Wildlife surveys are deceptively complex and there are many aspects of wildlife surveys that are not apparent. In the case of mountain goat surveys, the biggest factor is simply missing animals for one reason or another, which ultimately boils down to “sightability,” or the probability of detecting or missing an animal during surveys.
With wildlife surveys, you’ll always miss a few and there will always be circumstances that result in missing some individuals on the landscape. Accordingly, surveys will almost never result in a complete census, or exact count, of the population and estimates will always be lower than the actual number of animals in the area. The key to interpreting estimates where some individuals have been missed is not only using a reliable and consistent survey method, but also having some way to account for missed individuals. Because these population estimates are the basis for management and conservation strategies, it is important for surveys to produce reliable information.
For mountain goats, which live in a diverse mixture of rocky slopes, cliffs, alpine meadows, alder thickets and even subalpine forests, the probability of observing an individual may vary with something as simple as what habitat the individual is standing in that day. A goat in an open alpine meadow is more likely to be seen than one bedded in the shade of alders or up in a tight rocky canyon with camouflaging snowfields. Larger groups are also more likely to be detected than smaller groups or individuals.

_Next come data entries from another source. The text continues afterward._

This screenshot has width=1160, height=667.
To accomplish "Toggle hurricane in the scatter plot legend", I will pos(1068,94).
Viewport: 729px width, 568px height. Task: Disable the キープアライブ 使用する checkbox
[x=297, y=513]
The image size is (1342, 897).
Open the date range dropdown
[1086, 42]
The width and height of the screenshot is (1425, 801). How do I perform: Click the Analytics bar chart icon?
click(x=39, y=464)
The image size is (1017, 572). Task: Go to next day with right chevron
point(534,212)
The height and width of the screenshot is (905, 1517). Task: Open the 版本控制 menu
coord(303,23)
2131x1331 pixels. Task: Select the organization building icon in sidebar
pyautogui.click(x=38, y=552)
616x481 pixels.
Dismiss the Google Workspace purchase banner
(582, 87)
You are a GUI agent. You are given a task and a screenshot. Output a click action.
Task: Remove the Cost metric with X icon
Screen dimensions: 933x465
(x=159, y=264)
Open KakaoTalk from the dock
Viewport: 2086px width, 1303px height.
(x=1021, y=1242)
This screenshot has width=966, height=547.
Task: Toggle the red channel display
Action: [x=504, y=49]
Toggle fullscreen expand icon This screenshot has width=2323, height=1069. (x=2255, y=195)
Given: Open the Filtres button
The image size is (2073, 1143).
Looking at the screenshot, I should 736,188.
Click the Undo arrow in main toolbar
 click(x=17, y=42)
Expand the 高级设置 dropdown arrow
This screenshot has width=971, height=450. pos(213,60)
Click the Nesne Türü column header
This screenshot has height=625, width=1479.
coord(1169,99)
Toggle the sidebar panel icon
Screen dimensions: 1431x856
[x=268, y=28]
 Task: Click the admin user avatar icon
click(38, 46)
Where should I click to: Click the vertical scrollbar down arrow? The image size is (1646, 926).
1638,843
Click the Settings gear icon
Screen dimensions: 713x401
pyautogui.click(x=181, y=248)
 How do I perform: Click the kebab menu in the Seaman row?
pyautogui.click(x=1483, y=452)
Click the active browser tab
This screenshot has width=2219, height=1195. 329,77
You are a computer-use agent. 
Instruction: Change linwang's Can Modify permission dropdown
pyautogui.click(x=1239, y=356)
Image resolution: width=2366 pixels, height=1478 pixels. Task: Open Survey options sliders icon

Temperature and light intensity can also influence sightability. On sunny days, goats are often more difficult to detect because they may be bedded in the shade of boulders or in dense brush and because the reflection of bright light on rocks can reduce their detectability. The list goes on — but the end result is that the seemingly simple task of counting goats is fraught with obstacles when trying to derive accurate estimates of population size.
In an effort to develop improved survey methods that take into account variation in sightability and missed individuals during surveys, the Kenai National Wildlife Refuge, Alaska Department of Fish and Game, National Park Service, Chugach National Forest, and Rocky Mountain Goat Alliance are working together to develop new methods for estimating mountain goat abundance.
The primary objective of our study is to develop a sightability-model using collared goats that provide a “marked” or known segment of the population and the numbers of marked individuals either observed or missed during surveys. We also collect additional information from these marked individuals during surveys such as habitat type, group size, climatic conditions, and other factors that can influence the probability of detecting or missing these individuals. These data are then used develop a sightability model that, ultimately, will provide more accurate estimates of mountain goat abundance and trends in the Kenai Mountains.
During July 2017, researchers from the Kenai Refuge and Fish and Game captured and fitted 16 mountain goats with radio-collars. Capture efforts went well, especially given the relatively low goat densities that occur in the interior mountains of the peninsula where initial efforts were concentrated. Collared goats were distributed throughout several key areas to ensure representation of different habitats throughout the Kenai Mountains. Future captures during 2018–2019 will increase the number of collared individuals to more than 30 and expand the project into new habitats.
We fitted these initial 16 goats with GPS collars that not only identify individuals during surveys, but also collect several locations per day and relay this information via satellites to provide real-time information on goat movements, survival, and habitat use. These collars are also equipped with a mechanism that remotely releases the collar as battery power wanes after several years of collecting intensive location data. Goats were also fitted with micro-VHF radio-collars that will allow us to continue monitoring their survival and reproduction, and continue collecting sightability data, long after the GPS collars have released. These and other data collected during this study will help to enable science-based management of goat populations on the Kenai Peninsula.